▸ EXERCISE DIRECTIONS:
Begin with the line containing "This screenshot has height=568, width=999.", end with the last line of the records, and retype everything in between exactly, without the pictures.

▸ DATA IN THIS EXERCISE:

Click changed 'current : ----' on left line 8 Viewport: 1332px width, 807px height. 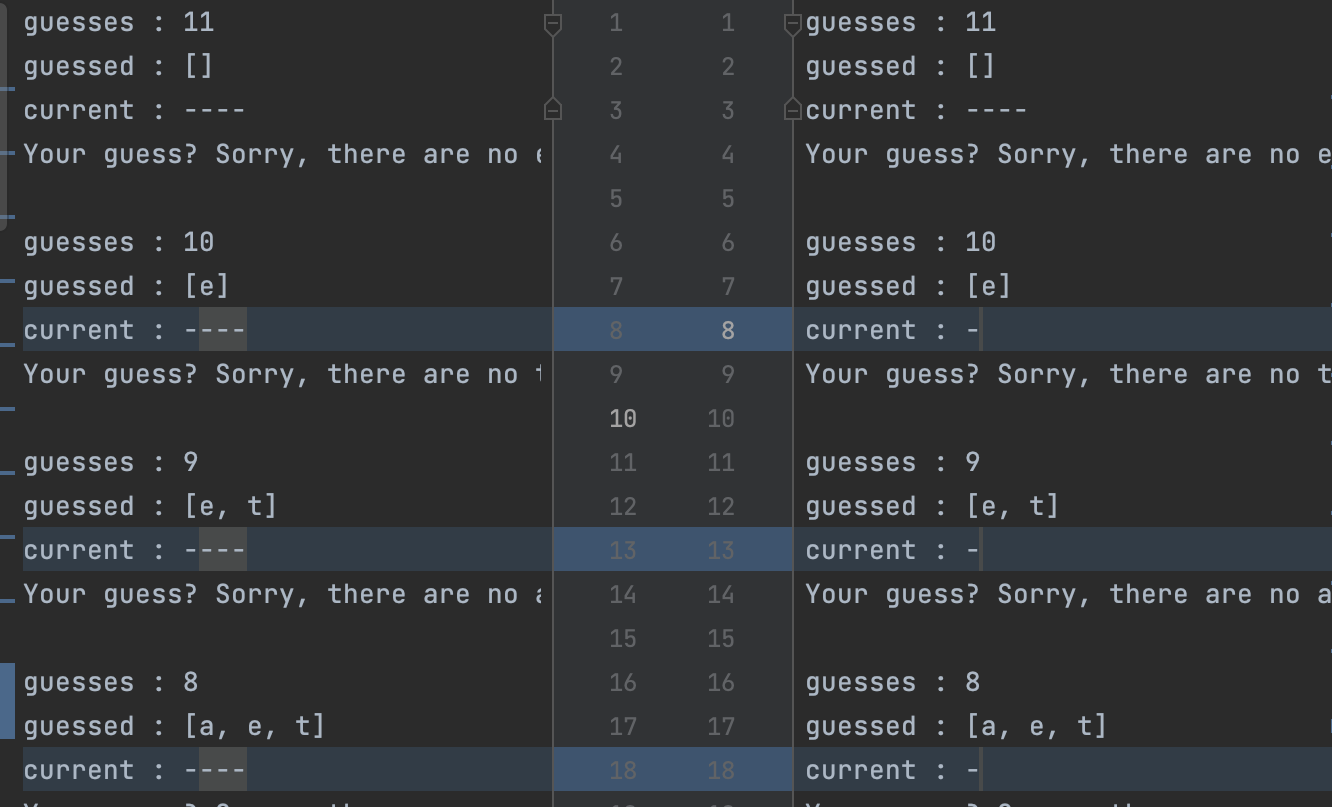[134, 330]
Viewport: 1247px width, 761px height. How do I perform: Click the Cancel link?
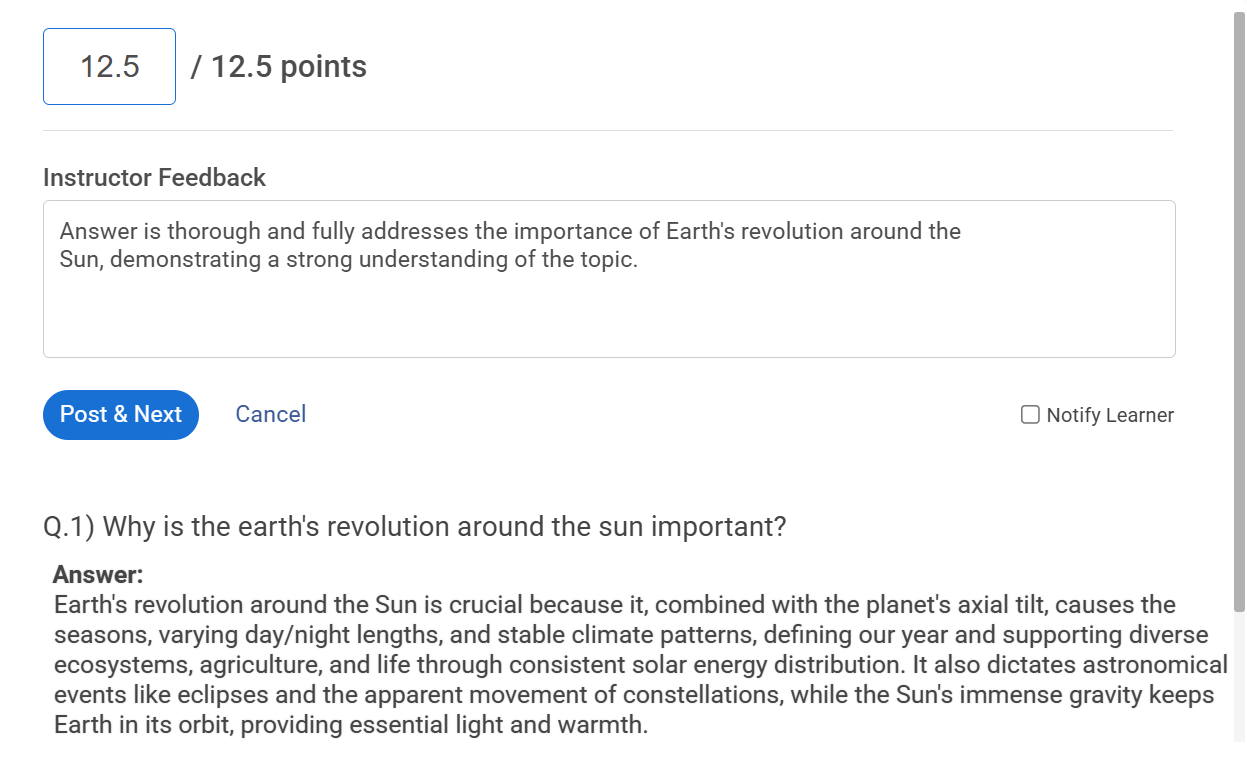(270, 414)
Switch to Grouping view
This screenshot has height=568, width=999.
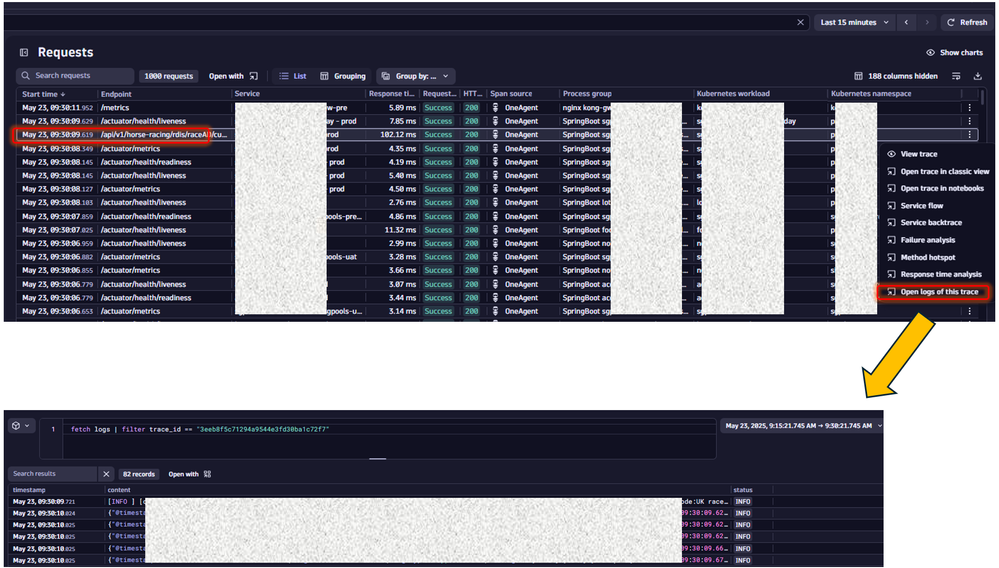pyautogui.click(x=343, y=76)
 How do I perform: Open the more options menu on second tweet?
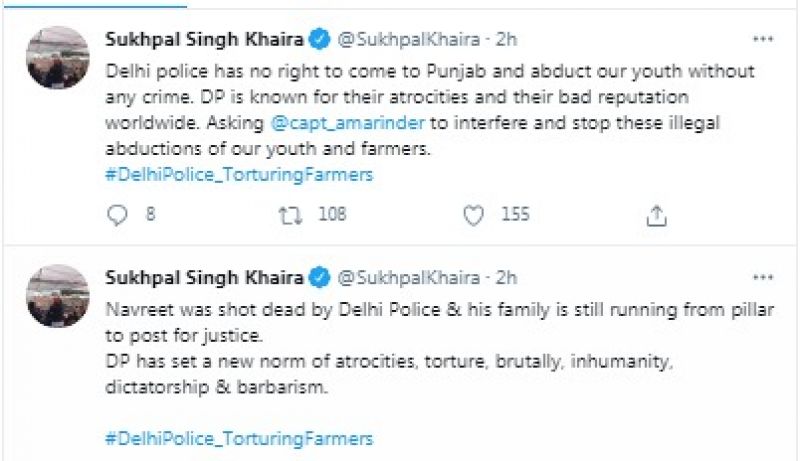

▸ RESULT:
This screenshot has height=568, width=999.
pyautogui.click(x=343, y=76)
 How do I perform: Open the more options menu on second tweet?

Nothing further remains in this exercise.